The slight inaccuracy of the fit to Siggaard-Andersen’s model for very low BE values is caused by the inconsistency between the SA and the Figge-Fencl (FF) models (Fig. 6). The SA model, extrapolated to zero hematocrit, i.e. plasma, does not exactly fit the FF model in limit BE ranges. This error could possibly be caused by using the SA model outside the measured boundaries, while extrapolating hematocrit to zero or close to one (an unphysical state), although the linearity is one of the assumptions of SA. Yet, based on the literature data, we are unable to distinguish whether the error is caused by the extrapolation error, measurement inaccuracy of SA, or incompleteness of the FF model. Otherwise, for standard conditions (i.e. normal hematocrit, albumin, phosphates, and dilution) the Combined model performs according to Siggaard-Andersen.

Fig. 6
figure 6

Magnification of Fig. 2a at BE = − 15: Disparity between the base models. The difference between Figge-Fencl (FF, black) and Siggaard-Andersen’s (SA, black dashed) models of plasma (blood with HCT0) is causing the Combined model (red bold) not being exactly aligned with the SA model (green bold dashed) even for otherwise standard conditions (hematocrit 0.45, normal levels of Alb and Pi)

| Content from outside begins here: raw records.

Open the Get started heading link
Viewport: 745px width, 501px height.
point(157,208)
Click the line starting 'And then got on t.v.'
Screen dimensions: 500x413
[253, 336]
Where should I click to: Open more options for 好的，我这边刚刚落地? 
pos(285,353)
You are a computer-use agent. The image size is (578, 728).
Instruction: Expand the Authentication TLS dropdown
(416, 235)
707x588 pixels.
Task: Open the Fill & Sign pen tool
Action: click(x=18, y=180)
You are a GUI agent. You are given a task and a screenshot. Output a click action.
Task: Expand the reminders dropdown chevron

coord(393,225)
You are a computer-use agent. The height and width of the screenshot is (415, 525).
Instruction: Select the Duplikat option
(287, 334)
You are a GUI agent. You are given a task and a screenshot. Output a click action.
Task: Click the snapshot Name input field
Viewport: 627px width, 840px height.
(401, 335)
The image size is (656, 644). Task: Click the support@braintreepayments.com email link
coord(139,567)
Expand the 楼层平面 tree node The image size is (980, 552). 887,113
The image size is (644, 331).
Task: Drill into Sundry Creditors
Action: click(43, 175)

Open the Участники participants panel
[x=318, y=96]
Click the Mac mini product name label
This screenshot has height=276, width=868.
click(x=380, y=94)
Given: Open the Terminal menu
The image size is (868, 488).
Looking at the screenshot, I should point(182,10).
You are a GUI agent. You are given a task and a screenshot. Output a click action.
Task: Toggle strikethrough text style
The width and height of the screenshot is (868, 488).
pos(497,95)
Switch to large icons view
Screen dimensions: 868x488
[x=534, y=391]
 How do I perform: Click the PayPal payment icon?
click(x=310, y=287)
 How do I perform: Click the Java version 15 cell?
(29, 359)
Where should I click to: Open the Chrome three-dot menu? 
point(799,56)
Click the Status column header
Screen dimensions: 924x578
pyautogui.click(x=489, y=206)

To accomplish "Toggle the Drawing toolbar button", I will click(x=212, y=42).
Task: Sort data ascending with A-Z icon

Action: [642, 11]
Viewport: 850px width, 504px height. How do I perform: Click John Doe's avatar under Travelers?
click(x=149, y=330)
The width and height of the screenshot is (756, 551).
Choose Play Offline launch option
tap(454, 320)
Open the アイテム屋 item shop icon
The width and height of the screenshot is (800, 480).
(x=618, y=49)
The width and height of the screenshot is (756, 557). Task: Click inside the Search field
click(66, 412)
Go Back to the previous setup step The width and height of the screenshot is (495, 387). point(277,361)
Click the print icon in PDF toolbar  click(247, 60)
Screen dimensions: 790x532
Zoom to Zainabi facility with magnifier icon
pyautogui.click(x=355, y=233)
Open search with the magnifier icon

The various-complexity implementation

Our implementation in Modelica language enables switching complexity of a particular compartment. That is, we can use three different models for formulation of the physicochemical plasma compartment with various complexity: the simplest model of Fencl [34], the Figge-Fencl model [14], updated to version 3.0 [20] to quantify albumin in detail, or Wolf’s plasma compartment from [35] in current version v3.51 to consider also effects of Mg2+ and Ca2+ binding on albumin). The trade-off is computational complexity. For description of the Siggaard-Andersen erythrocytes compartment, we include the original formulation of the Van-Slyke eq. [9], our exact formalization using the set of four sixth-order polynomials and the simplest model of Zander [36]. Optionally, the computation can be enhanced with dilution. This allows to choose a simple to medium-complex description, based on current modeling needs. The full-blood component is supposed to be used in multiple arterial and venous parts of a complex model, thus the low complexity and robustness are vital.

Computation complexity

Because the acid-base computations are highly non-linear, iterative algorithms which converge to the solution are often used (as employed by e. g. Siggaard-Andersen’s OSA [37], Figge-Fencl calculations [20] or even by the newest Wolf model [13] in the form of a running constraint-unknown optimization problem). From the authors observation, the algorithm may diverge and fail to find any solution or there might be more possible solutions to the formulation of the problem, therefore these models are often sensitive to the initial guess of unknown variables and could have problems for states far from the physiological norm (usually being the initial guess). This makes acid-base modeling particularly challenging, as small changes to guesses of state variables may lead to potentially invalid solution.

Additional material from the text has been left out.